ITALIAN BROCADE & DAMASK INSPIRE THE BROCCATI RANGE

Our new range of Broccati table linen makes use of the many rich patterns obtained from both brocade and damask.

Bertozzi linen tablecloth

We have used both block printing and hand painting techniques to reproduce them in our own way, but what are the origins of these wonderful fabrics?

What are damask and brocade and how are they different?

Many people confuse the two. ‘Damask’ is frequently used to refer to a complex floral pattern that has been woven into a fabric, but damask and brocade are not patterns but two completely different types of fabric, woven using a jacquard loom.

At AllÓRA, we have used poetic license and deliberately focused on the patterns only. However, let’s take a look at the two materials.

Brocade

This is a shuttle-woven fabric, often made using coloured silk thread. The word ‘brocade’ comes from the Italian word ‘broccato’ meaning an embossed cloth. Woven on a draw loom, the brocade effect makes use of a supplementary weft technique, making it look as if the weave has been separately embroidered on.

Damask

The name comes from the city of Damascus, once a place very much involved in trading via the Silk Road and manufacturing of cloth. In the 14th century, damask was being woven in Italy on draw looms. Between the 14th-16th centuries, it usually consisted of just one colour with a shiny warp-faced satin pattern added against a much duller background. The fabric was often made with silk thread, but weavers also used wool and linen.
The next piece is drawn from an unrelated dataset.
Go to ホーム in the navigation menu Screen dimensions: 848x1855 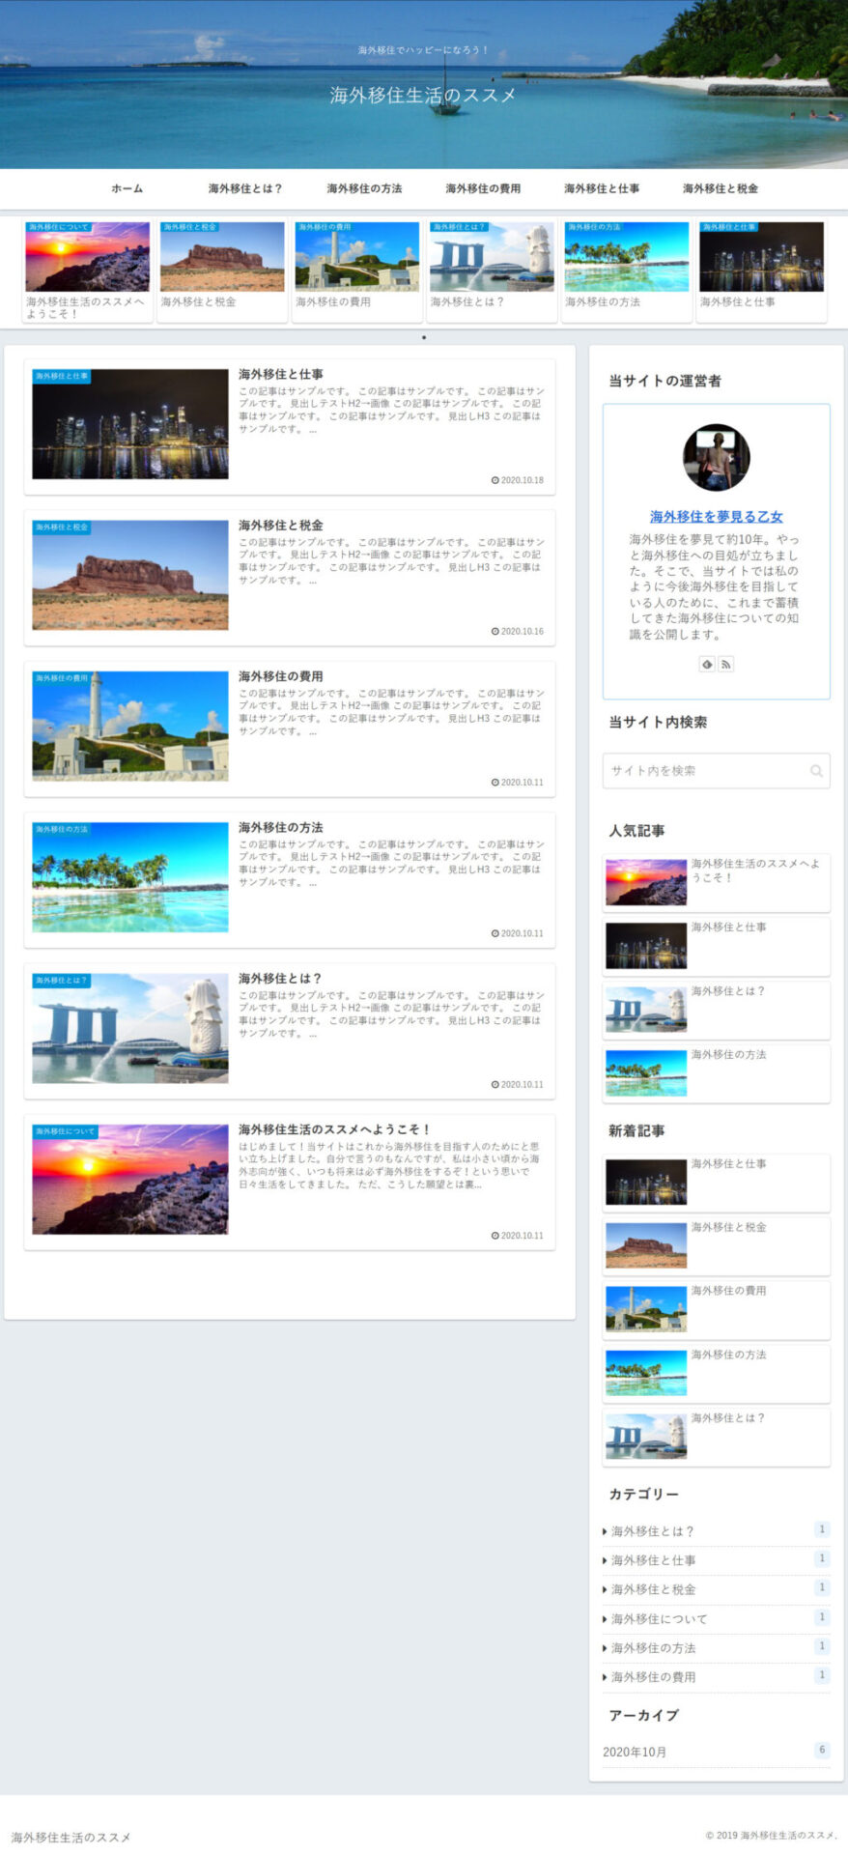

Using damask and brocade in the 20th and 21st centuries

Nowadays you will find both damask and brocade fabrics used for furnishings and table linen. Occasionally they may also be used for clothing. Because both weaves are versatile and give a very superior finish, they are popular when producing high-quality products and a look that is considered to be ‘expensive’.

Both classic fabrics result in the creation of a very decorative, traditional and much-loved pattern. 

Jul. 16, 1963 – New hats show in London. Red and gold brocade turban by Simon Mirman – and worn by Sandra Russel. (Credit Image: Keystone Pictures USA/ZUMAPRESS)

Because these are the types of motifs that you see used frequently, particularly in top quality furnishings and fabrics, we have taken their essence and applied it to our range of pure linen tablecloths.

Bertozzi linen napkins grey

Our new collection of Broccati table linen

Our new collection shows our interpretation of the brocade and damask effect; our craftsmen have used very big wooden blocks for printing as well as hand painting large motifs. This promotes the design in an extremely attractive and appealing way, revealing patterns full of details, swirling hues and colours and the blending of tones in a way that is akin to watercolour painting. 

Bertozzi linen tablecloth coccio
Bertozzi green linen tablecloths

The result is a stunning range of table linen that looks equally at home in any type of setting, modern or traditional. The colours are muted and natural and yet stand out from the natural coloured background in just the way that we wanted them to.

hand printed linen napkin

Brocade and damask are fabrics that will always be with us and now AllÓRA is proud to have added them to our exquisite table linen range.